Not a word of comment on the disaster of the morning escaped him when Magdalen returned and found him at his post. His flow of language seemed at last to have run dry. “I told you what Mrs. Wragge would do,” he said, “and Mrs. Wragge has done it.” He sat unflinchingly at the window with a patience which Mrs. Lecount herself could not have surpassed. The one active proceeding in which he seemed to think it necessary to engage was performed by deputy. He sent the servant to the inn to hire a chaise and a fast horse, and to say that he would call himself before noon that day and tell the hostler when the vehicle would be wanted. Not a sign of impatience escaped him until the time drew near for the departure of the early coach. Then the captain’s curly lips began to twitch with anxiety, and the captain’s restless fingers beat the devil’s tattoo unremittingly on the window-pane.

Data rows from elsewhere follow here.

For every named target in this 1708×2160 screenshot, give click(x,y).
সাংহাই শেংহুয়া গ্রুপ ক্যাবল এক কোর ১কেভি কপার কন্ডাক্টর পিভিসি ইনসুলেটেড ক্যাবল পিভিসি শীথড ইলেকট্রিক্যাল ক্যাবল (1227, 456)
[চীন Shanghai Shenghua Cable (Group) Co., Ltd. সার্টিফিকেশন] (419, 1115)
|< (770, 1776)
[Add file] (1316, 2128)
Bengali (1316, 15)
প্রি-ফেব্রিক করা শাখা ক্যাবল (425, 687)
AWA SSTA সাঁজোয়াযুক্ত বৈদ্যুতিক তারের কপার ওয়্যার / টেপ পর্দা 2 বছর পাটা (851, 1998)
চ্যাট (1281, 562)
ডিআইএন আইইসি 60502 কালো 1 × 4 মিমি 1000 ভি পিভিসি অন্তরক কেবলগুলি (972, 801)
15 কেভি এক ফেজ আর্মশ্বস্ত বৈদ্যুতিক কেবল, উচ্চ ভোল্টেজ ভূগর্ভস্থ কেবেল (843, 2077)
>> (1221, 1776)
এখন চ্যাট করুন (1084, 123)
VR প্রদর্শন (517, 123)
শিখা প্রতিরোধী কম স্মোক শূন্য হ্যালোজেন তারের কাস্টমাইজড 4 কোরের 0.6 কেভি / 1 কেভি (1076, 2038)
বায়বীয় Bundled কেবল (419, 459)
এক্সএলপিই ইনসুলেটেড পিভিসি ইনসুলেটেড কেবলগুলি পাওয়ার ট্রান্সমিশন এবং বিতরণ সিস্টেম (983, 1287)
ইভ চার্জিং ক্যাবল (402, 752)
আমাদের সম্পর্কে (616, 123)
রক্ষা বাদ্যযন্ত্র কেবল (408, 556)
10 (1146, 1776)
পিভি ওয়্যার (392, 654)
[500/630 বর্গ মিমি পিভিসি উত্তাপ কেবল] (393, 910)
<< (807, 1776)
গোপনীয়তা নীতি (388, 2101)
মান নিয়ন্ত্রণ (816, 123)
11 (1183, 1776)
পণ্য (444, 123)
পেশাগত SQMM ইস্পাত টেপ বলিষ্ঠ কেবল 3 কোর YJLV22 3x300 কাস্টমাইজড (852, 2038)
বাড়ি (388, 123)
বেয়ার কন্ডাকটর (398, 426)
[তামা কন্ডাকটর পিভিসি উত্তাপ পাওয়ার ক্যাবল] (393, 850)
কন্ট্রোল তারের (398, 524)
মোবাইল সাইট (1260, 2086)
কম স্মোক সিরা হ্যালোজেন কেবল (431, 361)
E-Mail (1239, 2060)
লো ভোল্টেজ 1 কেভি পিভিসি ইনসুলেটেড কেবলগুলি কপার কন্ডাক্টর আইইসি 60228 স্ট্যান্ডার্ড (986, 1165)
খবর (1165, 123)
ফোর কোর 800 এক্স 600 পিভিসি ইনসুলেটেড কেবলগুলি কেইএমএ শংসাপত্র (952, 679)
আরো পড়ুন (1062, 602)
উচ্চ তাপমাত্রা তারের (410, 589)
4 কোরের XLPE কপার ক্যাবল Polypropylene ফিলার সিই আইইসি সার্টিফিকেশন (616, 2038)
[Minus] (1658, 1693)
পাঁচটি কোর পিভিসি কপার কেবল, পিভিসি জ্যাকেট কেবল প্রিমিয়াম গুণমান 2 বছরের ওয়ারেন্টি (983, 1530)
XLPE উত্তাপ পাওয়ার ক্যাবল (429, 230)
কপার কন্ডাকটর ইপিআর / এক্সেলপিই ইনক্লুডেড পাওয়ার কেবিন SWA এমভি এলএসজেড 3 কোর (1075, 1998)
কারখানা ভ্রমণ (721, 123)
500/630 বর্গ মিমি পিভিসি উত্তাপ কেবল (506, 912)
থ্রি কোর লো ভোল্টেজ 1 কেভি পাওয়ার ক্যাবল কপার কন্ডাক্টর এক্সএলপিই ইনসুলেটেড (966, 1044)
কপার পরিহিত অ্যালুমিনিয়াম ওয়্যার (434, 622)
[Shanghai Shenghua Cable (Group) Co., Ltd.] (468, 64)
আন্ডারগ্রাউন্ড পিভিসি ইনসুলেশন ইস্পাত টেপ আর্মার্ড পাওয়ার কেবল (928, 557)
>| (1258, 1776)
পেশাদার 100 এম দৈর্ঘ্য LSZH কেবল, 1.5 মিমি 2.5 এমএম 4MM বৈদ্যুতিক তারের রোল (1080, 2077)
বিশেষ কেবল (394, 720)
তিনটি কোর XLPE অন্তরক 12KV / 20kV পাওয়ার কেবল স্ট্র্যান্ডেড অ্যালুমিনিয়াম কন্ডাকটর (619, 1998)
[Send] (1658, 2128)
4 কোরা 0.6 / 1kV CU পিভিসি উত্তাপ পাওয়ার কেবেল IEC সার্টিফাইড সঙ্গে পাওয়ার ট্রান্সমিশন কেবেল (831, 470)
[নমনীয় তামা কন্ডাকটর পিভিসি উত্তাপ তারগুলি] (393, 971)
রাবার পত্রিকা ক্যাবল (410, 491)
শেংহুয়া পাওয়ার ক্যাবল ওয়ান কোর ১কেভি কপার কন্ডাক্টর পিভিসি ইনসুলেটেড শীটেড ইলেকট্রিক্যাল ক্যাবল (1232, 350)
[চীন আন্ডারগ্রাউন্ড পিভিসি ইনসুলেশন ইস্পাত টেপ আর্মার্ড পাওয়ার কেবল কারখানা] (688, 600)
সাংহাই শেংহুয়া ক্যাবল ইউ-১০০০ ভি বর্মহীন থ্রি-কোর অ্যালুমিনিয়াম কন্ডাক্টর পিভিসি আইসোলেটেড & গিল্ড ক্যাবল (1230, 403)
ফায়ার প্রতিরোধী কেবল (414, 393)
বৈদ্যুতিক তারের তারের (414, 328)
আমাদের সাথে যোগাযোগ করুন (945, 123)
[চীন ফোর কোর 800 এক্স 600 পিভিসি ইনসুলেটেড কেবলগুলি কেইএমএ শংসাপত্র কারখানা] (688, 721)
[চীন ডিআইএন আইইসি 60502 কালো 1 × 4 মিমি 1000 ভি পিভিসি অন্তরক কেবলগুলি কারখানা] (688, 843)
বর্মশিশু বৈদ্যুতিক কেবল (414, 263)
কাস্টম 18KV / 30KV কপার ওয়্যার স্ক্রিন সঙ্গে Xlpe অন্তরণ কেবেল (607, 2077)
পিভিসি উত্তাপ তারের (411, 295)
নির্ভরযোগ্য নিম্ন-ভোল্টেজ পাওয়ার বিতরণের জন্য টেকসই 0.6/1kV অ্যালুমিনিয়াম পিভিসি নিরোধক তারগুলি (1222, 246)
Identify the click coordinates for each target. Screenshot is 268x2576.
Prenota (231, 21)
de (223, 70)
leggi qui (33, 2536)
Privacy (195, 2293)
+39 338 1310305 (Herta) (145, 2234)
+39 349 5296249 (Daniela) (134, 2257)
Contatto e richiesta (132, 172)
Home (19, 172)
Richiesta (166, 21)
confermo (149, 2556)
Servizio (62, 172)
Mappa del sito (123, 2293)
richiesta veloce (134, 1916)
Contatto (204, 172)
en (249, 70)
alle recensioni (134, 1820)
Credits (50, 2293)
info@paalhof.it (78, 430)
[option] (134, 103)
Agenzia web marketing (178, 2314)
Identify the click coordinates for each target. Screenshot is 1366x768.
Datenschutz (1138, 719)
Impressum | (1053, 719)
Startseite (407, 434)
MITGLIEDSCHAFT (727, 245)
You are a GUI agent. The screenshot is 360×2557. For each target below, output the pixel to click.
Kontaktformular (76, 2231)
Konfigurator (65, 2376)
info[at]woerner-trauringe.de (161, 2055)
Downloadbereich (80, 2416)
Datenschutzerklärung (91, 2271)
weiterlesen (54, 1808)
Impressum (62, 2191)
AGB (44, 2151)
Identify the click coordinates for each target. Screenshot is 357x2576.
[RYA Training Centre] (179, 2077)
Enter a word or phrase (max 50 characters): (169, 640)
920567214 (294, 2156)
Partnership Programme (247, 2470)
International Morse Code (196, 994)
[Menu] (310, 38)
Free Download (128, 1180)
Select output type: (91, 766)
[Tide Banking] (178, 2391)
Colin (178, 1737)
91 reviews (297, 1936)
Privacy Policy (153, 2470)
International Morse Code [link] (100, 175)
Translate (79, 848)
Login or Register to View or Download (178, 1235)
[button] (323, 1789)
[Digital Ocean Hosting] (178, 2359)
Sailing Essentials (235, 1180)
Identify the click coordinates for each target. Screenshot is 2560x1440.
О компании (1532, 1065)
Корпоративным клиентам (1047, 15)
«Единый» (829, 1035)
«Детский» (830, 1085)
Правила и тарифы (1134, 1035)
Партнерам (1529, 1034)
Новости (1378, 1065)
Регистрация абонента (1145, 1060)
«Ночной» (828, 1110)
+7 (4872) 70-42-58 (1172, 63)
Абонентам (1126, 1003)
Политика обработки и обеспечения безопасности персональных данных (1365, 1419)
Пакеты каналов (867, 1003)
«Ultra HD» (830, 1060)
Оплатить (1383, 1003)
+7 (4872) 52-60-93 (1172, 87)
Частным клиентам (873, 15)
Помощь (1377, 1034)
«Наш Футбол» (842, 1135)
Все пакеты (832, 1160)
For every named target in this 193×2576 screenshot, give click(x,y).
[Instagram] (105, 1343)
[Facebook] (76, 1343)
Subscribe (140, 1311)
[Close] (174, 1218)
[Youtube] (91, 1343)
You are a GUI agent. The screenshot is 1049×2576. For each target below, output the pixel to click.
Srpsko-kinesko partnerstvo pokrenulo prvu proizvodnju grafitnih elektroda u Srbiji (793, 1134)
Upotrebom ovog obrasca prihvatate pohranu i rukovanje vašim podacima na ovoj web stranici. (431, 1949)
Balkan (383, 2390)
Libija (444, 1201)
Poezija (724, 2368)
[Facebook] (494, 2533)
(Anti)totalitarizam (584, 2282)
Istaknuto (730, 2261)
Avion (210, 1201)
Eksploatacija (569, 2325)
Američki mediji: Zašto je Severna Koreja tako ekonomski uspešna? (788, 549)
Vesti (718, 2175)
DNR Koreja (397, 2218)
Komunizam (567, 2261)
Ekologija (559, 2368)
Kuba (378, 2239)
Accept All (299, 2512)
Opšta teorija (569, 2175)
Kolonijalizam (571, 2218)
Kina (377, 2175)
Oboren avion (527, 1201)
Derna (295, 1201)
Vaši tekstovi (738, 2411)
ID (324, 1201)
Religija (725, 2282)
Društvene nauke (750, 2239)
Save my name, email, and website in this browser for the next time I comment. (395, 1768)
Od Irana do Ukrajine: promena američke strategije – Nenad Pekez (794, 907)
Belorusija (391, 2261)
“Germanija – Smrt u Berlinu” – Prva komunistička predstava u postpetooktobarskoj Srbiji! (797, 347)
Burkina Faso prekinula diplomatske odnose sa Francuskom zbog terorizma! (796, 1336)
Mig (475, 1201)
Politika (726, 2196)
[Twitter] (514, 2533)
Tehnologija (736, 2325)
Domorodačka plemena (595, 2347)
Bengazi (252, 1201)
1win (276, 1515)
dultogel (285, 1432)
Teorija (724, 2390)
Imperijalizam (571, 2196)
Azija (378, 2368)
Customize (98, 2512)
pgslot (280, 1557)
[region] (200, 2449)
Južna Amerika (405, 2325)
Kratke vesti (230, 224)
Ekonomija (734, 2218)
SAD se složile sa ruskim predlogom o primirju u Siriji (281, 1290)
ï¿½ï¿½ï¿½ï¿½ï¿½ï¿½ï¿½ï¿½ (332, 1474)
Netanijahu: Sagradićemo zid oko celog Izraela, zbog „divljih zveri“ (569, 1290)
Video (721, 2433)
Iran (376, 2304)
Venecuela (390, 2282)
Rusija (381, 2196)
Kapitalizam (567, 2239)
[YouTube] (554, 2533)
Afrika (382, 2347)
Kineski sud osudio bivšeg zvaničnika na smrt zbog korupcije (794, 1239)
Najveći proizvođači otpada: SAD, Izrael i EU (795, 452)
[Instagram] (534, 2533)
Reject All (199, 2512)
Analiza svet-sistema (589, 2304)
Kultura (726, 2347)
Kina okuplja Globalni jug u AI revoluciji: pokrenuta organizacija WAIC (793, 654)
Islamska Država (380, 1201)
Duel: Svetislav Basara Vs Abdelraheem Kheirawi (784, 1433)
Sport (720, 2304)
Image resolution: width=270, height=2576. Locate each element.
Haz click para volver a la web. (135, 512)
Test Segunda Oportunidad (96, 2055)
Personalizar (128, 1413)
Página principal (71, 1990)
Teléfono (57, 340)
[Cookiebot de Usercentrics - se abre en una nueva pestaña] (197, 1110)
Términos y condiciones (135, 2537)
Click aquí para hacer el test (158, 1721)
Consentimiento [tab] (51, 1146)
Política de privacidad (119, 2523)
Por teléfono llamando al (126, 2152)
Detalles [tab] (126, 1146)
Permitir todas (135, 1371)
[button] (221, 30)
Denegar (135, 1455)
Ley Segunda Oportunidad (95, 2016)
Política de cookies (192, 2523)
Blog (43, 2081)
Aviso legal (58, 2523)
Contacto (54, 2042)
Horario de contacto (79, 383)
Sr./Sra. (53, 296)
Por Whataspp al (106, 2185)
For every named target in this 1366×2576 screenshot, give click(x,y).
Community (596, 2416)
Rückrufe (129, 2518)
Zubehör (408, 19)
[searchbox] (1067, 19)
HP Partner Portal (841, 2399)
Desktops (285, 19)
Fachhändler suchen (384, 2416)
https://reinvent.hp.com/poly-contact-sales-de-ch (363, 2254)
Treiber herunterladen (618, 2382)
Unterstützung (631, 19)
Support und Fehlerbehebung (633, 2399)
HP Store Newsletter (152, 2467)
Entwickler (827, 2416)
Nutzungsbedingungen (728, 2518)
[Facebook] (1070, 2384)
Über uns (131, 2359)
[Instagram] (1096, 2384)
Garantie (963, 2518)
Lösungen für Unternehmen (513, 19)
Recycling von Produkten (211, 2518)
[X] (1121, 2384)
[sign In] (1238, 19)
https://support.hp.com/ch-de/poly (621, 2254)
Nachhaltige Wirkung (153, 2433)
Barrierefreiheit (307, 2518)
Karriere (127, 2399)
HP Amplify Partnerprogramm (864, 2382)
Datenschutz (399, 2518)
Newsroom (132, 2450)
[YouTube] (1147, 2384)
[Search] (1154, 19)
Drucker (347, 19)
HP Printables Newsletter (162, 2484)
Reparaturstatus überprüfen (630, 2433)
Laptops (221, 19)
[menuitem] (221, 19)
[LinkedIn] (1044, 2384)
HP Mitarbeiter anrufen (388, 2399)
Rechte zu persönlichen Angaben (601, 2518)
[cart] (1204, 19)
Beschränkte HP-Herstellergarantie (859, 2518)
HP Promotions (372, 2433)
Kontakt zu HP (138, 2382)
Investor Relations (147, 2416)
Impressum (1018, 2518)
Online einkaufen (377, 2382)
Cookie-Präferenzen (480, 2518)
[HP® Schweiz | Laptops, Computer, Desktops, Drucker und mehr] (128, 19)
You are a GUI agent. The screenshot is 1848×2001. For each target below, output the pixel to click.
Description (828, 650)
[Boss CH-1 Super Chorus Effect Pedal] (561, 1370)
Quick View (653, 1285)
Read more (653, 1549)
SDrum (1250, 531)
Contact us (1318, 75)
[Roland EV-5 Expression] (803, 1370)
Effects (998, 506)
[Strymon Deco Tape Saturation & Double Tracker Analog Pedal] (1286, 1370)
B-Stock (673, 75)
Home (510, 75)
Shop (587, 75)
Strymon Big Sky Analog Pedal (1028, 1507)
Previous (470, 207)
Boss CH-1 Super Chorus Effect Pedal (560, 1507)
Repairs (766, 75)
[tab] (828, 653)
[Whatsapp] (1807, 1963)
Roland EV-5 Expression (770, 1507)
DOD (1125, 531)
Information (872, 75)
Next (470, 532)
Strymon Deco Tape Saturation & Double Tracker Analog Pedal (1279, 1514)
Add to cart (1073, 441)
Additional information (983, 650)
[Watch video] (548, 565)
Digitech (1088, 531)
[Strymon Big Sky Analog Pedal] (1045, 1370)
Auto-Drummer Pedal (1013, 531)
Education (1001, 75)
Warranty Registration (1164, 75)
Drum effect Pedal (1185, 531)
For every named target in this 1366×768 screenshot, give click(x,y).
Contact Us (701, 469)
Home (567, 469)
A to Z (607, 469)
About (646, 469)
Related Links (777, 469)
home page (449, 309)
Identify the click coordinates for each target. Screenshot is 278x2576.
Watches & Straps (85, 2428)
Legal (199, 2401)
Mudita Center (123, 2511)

The coach appeared at last, and drew up at Sea View. In a minute more, Captain Wragge’s own observation informed him that one among the passengers who left Aldborough that morning was—Mrs. Lecount.
The main uncertainty disposed of, a serious question—suggested by the events of the morning—still remained to be solved. Which was the destined end of Mrs. Lecount’s journey—Zurich or St. Crux? That she would certainly inform her master of Mrs. Wragge’s ghost story, and of every other disclosure in relation to names and places which might have escaped Mrs. Wragge’s lips, was beyond all doubt. But of the two ways at her disposal of doing the mischief—either personally or by letter—it was vitally important to the captain to know which she had chosen. If she had gone to the admiral’s, no choice would be left him but to follow the coach, to catch the train by which she traveled, and to outstrip her afterward on the drive from the station in Essex to St. Crux. If, on the contrary, she had been contented with writing to her master, it would only be necessary to devise measures for intercepting the letter. The captain decided on going to the post-office, in the first place. Assuming that the housekeeper had written, she would not have left the letter at the mercy of the servant—she would have seen it safely in the letter-box before leaving Aldborough.
“Good-morning,” said the captain, cheerfully addressing the postmaster. “I am Mr. Bygrave of North Shingles. I think you have a letter in the box, addressed to Mr.—?”
The postmaster was a short man, and consequently a man with a proper idea of his own importance. He solemnly checked Captain Wragge in full career.
“When a letter is once posted, sir,” he said, “nobody out of the office has any business with it until it reaches its address.”
The captain was not a man to be daunted, even by a postmaster. A bright idea struck him. He took out his pocketbook, in which Admiral Bartram’s address was written, and returned to the charge.
“Suppose a letter has been wrongly directed by mistake?” he began. “And suppose the writer wants to correct the error after the letter is put into the box?”